Catalina takes Paul to the church, where he sees one of the children and follows the boy to a shanty house. There, he meets the parents of a child who mysteriously vanished 20 years ago. Before his disappearance, the boy exhibited the same symptoms as Hannah.

Meanwhile, Sarah notices a drawing Hannah made of the dumbwaiter and decides to investigate. When she falls to the bottom of the shaft, she discovers files on several children who died from mercury poisoning.

Separately, Sarah and Paul make their way to the old paper mill, where they reunite and search for Hannah. Jordan joins them in the search, crawling through a pipe, only to be confronted by the children, who begin removing the bandages covering their burn-like rashes. They attack him for concealing their deaths instead of informing the police and their families. As he struggles, Jordan catches sight of Hannah and tries to reach her.

Cradling his granddaughter, Jordan watches as trickles of mercury seep from her rashes and are absorbed into his body. Surrounded by the children, with mercury streaming from their bodies, he succumbs and dies. Hannah then awakens, now healthy, in her mother's arms.
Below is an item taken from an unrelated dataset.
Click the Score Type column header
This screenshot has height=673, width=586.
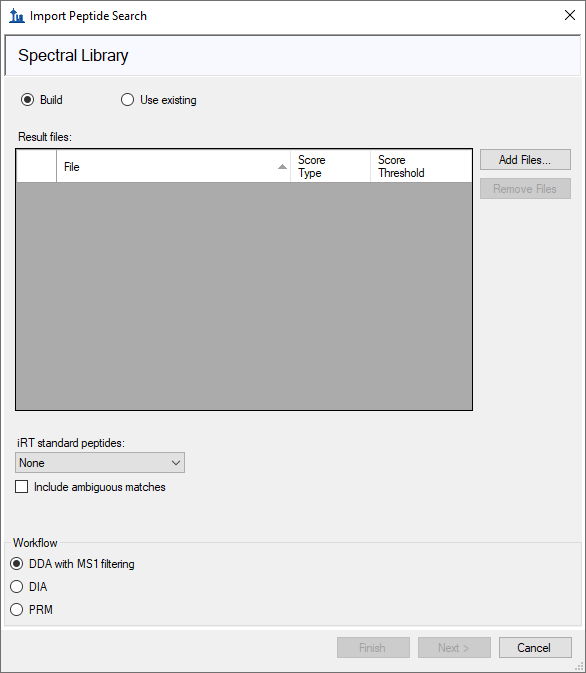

During the credits, children play at a school named after the shanty town where the missing children once lived. Hannah is now a student, and Catalina is a teacher.

==Cast==
- Julia Stiles as Sarah Harriman
- Scott Speedman as Paul Harriman
- Stephen Rea as Jordan
- Pixie Davies as Hannah Harriman
- Alejandro Furth as Dr. Andres Contreras Jr.
- Guillermo Morales Vitola

==Production==
Out of the Dark is directed by Lluís Quílez based on a screenplay by Alex Pastor, David Pastor, and Javier Gullón. The film is a Spanish-Colombian co-production. Out of the Dark is Colombia-based Dynamo's first English-language production. Participant Media fully financed the production, which has a budget of under US$10 million after subsidies and tax breaks from the production companies' countries. Filming began in Bogotá, Colombia in late April 2013. By July 2013, the film entered post-production.

==Release==

In November 2013, Exclusive Media acquired international rights to sell Out of the Dark. The film premiered at Germany's Fantasy Filmfest on August 27, 2014. Vertical Entertainment released the film in a limited theatrical screening on February 27, 2015 the United States.

==Reception==
Rotten Tomatoes, a review aggregator, reports that 24% of 21 surveyed critics gave the film a positive review; the average rating is 4.5/10. Metacritic rated it 33/100 based on nine critics, indicating "generally unfavorable reviews". Dennis Harvey of Variety said that it "offers professional polish but no interesting ideas or atmospherics". Frank Scheck of The Hollywood Reporter wrote, "The by-then-numbers thriller features the usual genre tropes, with a particular emphasis on placing its youngest main character in constant jeopardy." Jeannette Catsoulis of The New York Times called it "derivative and devoid of tension". Robert Abele of the Los Angeles Times wrote that it is "a movie lovely to look at but on-the-nose and crushingly dull". Chris Packham of The Village Voice wrote, "Stylishly filmed and often scary, Out of the Dark unspools a conclusion as conventional and button-down as a wide tie knot and a pair of wingtips." Michael Gingold of Fangoria rated it 2/4 stars and wrote that the film "is content to go through its good-looking motions without offering the audience much that’s fresh". Patrick Cooper of Bloody Disgusting rated it 2/5 stars and wrote that it has "remarkable photography and palpable atmosphere" but is too predictable. Matt Boiselle of Dread Central rated it 1.5/5 stars and called it a boring film with a lackluster conclusion.